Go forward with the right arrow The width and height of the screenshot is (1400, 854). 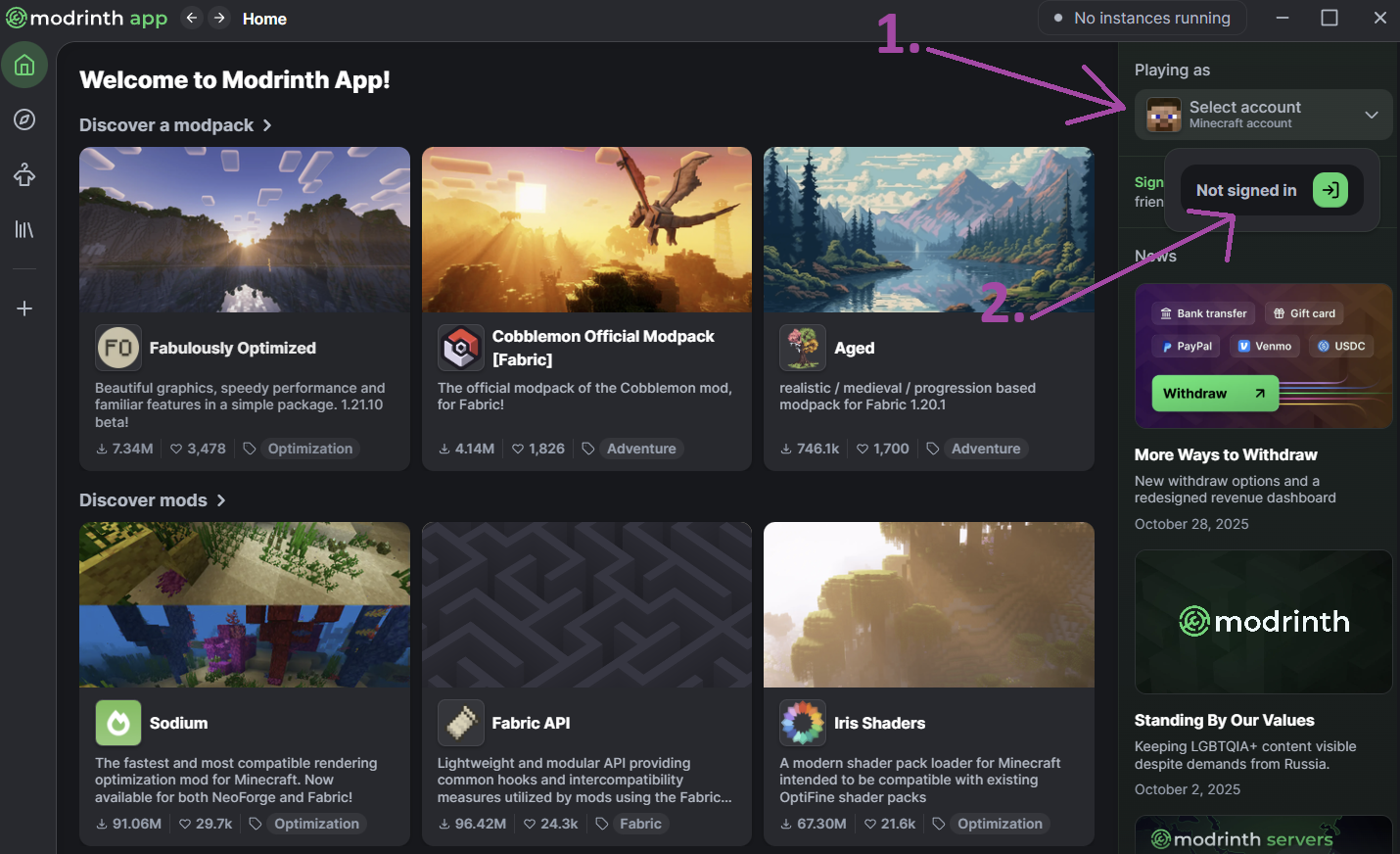click(x=219, y=18)
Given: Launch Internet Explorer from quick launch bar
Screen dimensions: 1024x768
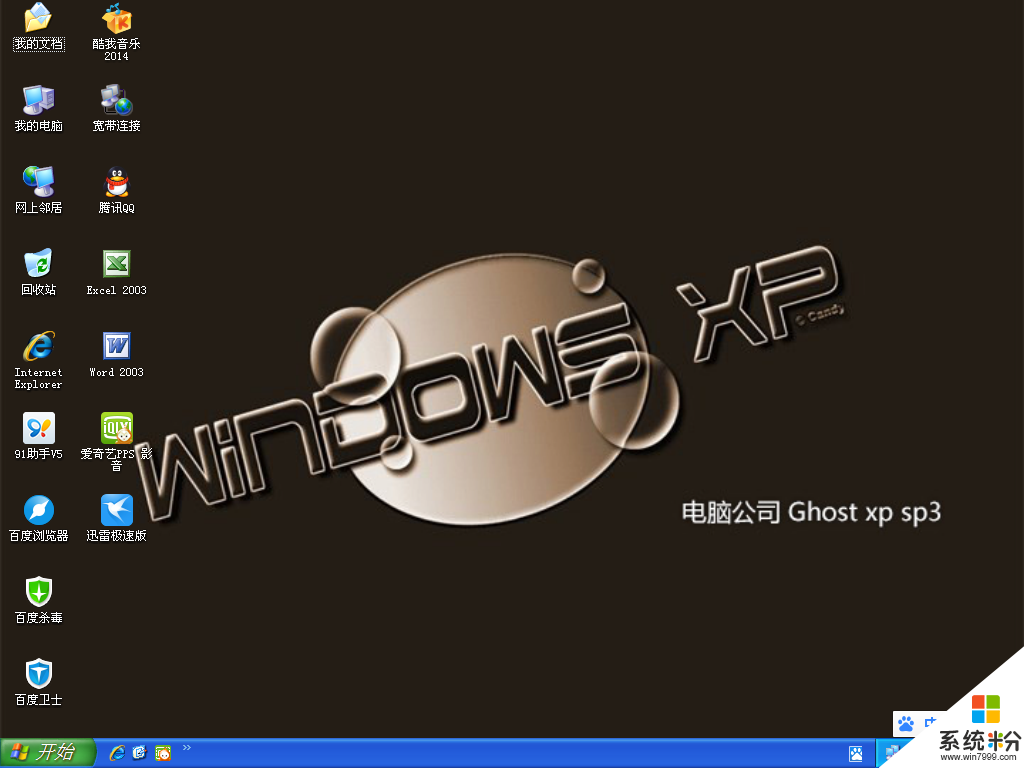Looking at the screenshot, I should pos(117,753).
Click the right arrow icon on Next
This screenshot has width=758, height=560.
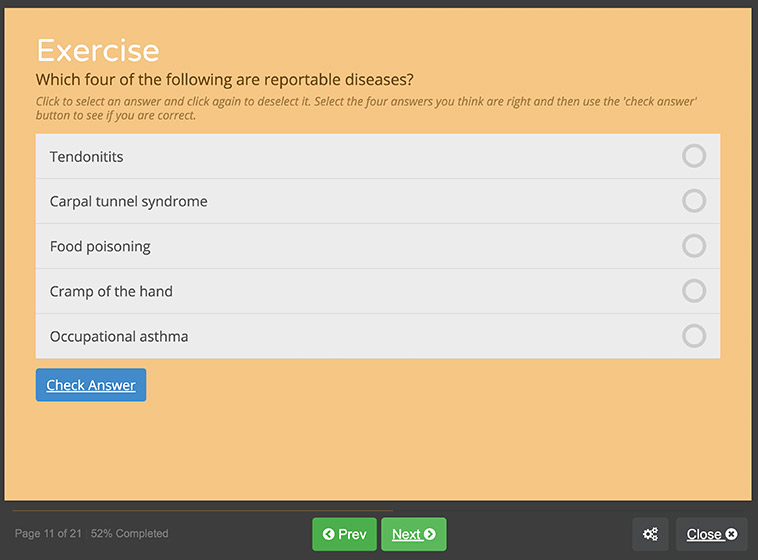pos(430,534)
........
Nothing but the lines from the one that contains "Given: Launch Internet" through the last line of the records belongs in the answer, reproduced exactly, with no pictures.

**REPLY TO THE TASK**
Given: Launch Internet Explorer from quick launch bar
Screen dimensions: 1024x768
Looking at the screenshot, I should pos(117,753).
Click the right arrow icon on Next
This screenshot has width=758, height=560.
pos(430,534)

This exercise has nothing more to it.